The problem we face is effectively one of supply and demand. When organs deteriorate, medical technology may be able to step in – renal dialysis for kidney problems, for example – but in some cases only another human organ will suffice. And we don’t have enough: three people in the UK die waiting for an organ transplant every day. How do we reconcile the organs available with the numbers who need them?

In the UK, 80-90% of the public profess to support organ donation. Yet this doesn’t translate to a higher percentage on the register, with 29% signed up. Why? For many, I suspect it’s simply an issue of convenience and visibility.

I signed up to be an organ donor when applying for my drivers’ licence: it wasn’t something I’d thought much about before, and if I hadn’t had the question placed in front of me, it may have been a while before I gave it consideration.

Another audience member talked about being given the option to register when signing up for a Boots card. Is such increased visibility the right way to get people to sign up? Or will some, as Emily feared, resent having the question forced upon them when they’re not ready to make a decision?

So what of increasing incentives? The Nuffield Council on Bioethics has set out an ‘intervention ladder’ for promoting donation. The least drastic rung of the ladder is provision of information about the need for organs, while the top suggests financial incentives as a reward for the donor or their family.

How far up this ladder should we go? Where do you begin to feel uncomfortable? Personally, I was in favour of deceased donors having their funeral expenses paid, but Emily wasn’t sure. Families of recipients, she said, tend to use the ‘language of the gift’, to talk about the intense gratitude they have for the donor who made this altruistic move.

Would providing rewards somehow cheapen the whole process in the minds of potential donors?

And if we move to paying people or their surviving family for organs, does it change the nature of consent? One could imagine a potential living donor covering up a pre-existing health condition in order to receive much-needed money for a kidney.

As it stands, the World Health Organisation opposes any form of financial reward in exchange for organs, and Iran is the only country permitting payment to living organ donors. Direct sale of organs in the UK may not be a feasible option, but the idea makes us think about what tactics we can employ.

But as I began to consider – is the whole issue a red herring? How much do higher numbers on the register actually translate into more lives saved? The fact is that retrieving a functioning organ for successful transplant is not easy. Most potential donors die in the wrong place, and in the wrong way, for their organs to be usable: consent is only one of the barriers to successful transplant.

Take Spain, the country with the highest rate of organ donation in the world, and often considered a shining example of a system of presumed consent. This view, however, is missing the whole story. As Keith told us, Spain’s increase in transplants is largely due to improved infrastructure – to donor coordinators, to organ retrieval teams, to people dealing with the legal issues.
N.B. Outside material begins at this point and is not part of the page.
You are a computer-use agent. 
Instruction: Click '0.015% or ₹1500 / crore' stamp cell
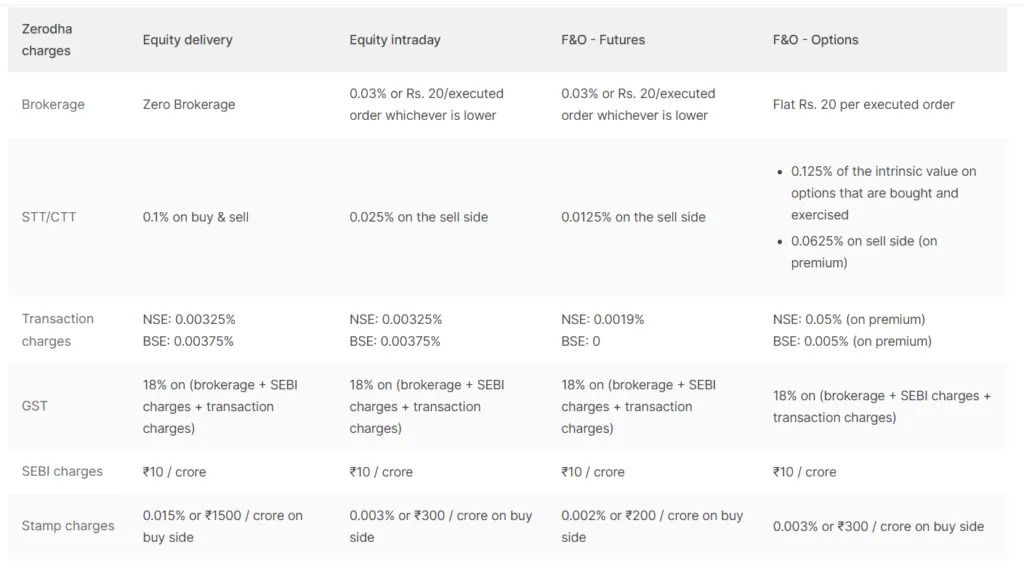(223, 526)
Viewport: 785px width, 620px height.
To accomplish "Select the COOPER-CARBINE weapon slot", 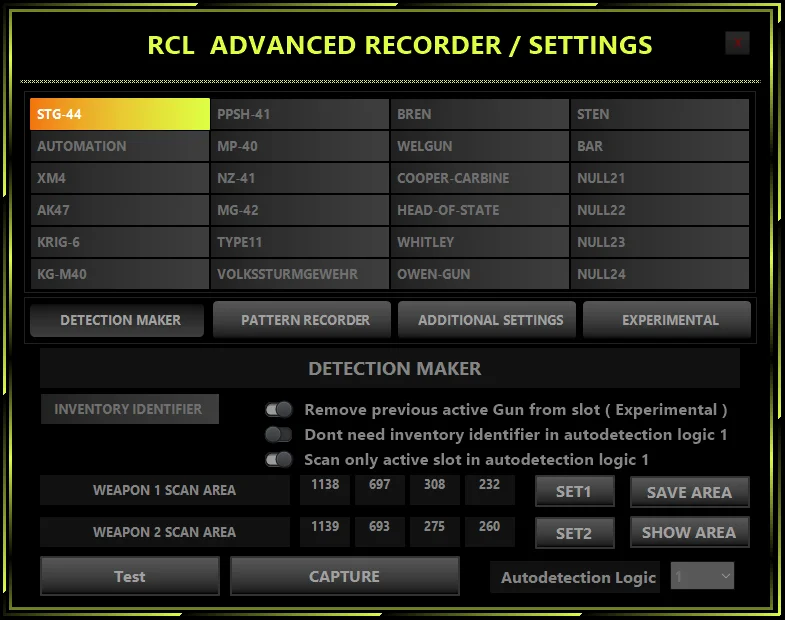I will [479, 178].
A lot of the barriers to transplantation lie in the hospital after a death. For example, what many don’t know is that the family of the deceased have the power to decide whether their loved one’s organs will be donated – regardless of their wishes. In a time of grief and stress, a family may not feel able to make such a decision.

This is why, stressed Emily, one of the most important things is to talk with your family now about your wishes. If they know what you want done after your death, they won’t be blindsided at a critical moment by a doctor telling them you were on the register. We need visibility, transparency, more talk about donation country-wide. Would public information campaigns combined with improvements in infrastructure bring the change we need?

An audience member said that if all non-donors could hear Emily’s story they would change their minds, and I had to agree. The talk gave us a lot to think about, including points I haven’t touched on – how to reduce the demand for organs in those with health problems, the needs and incentives for living donors – and it will be fascinating to see how the organ donation landscape evolves in future. What do you think: do we need to force people to face up to donation? And how should we do it?